**What to produce**. Down to the final line, print the records below exactly and without pictures.

**Data shown**.
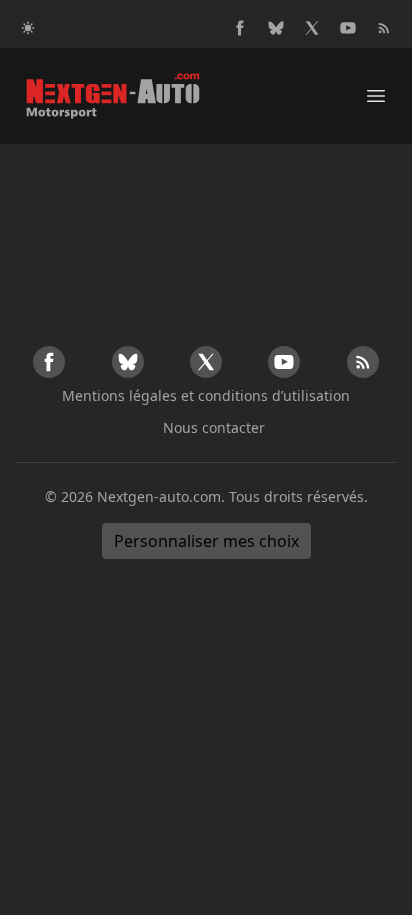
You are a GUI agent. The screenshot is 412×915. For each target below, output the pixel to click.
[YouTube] (348, 28)
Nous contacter (214, 427)
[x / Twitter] (312, 28)
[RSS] (384, 28)
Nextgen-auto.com (159, 496)
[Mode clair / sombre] (28, 28)
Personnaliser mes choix (206, 541)
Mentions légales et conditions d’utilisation (206, 395)
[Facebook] (240, 28)
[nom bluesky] (276, 28)
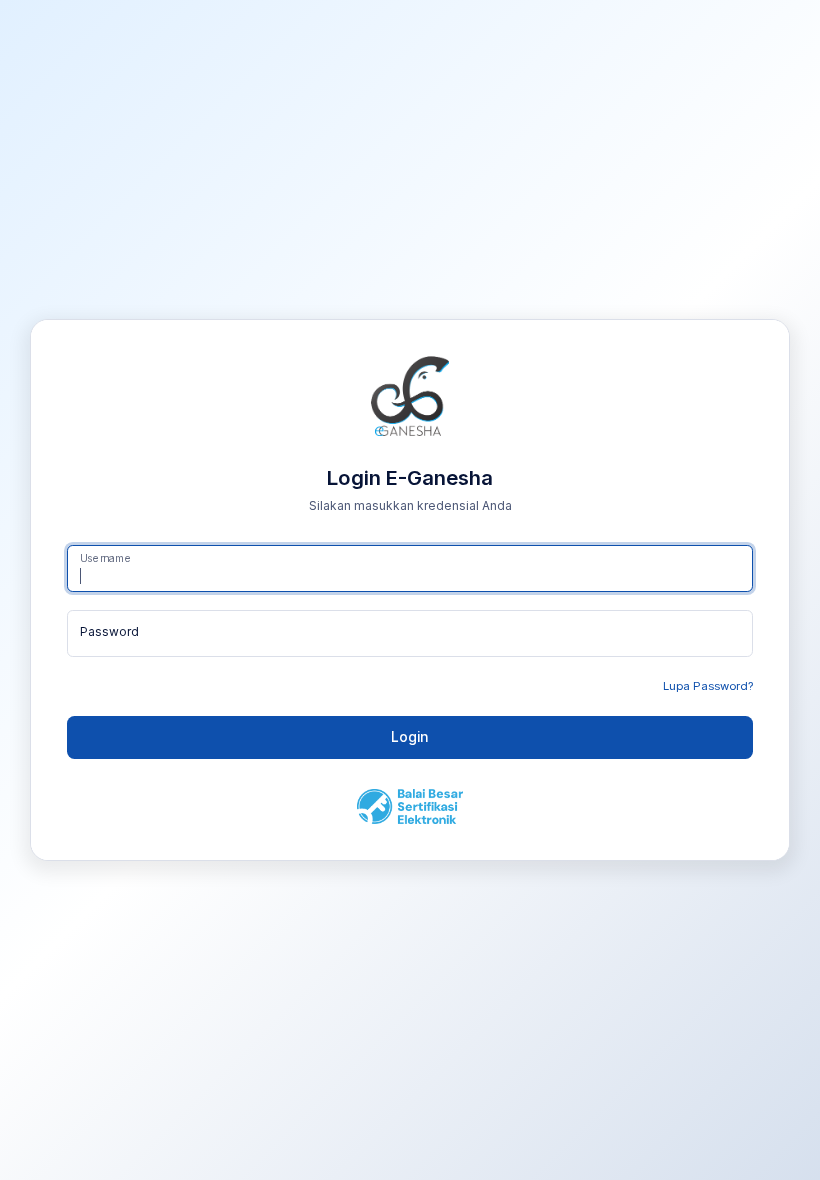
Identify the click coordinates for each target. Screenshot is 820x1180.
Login (410, 737)
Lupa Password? (708, 686)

**Expected answer**.
You are a GUI agent. The screenshot is 412×915. For each target below, output the pixel to click.
[YouTube] (348, 28)
Nous contacter (214, 427)
[x / Twitter] (312, 28)
[RSS] (384, 28)
Nextgen-auto.com (159, 496)
[Mode clair / sombre] (28, 28)
Personnaliser mes choix (206, 541)
Mentions légales et conditions d’utilisation (206, 395)
[Facebook] (240, 28)
[nom bluesky] (276, 28)
Identify the click coordinates for each target. Screenshot is 820x1180.
Login (410, 737)
Lupa Password? (708, 686)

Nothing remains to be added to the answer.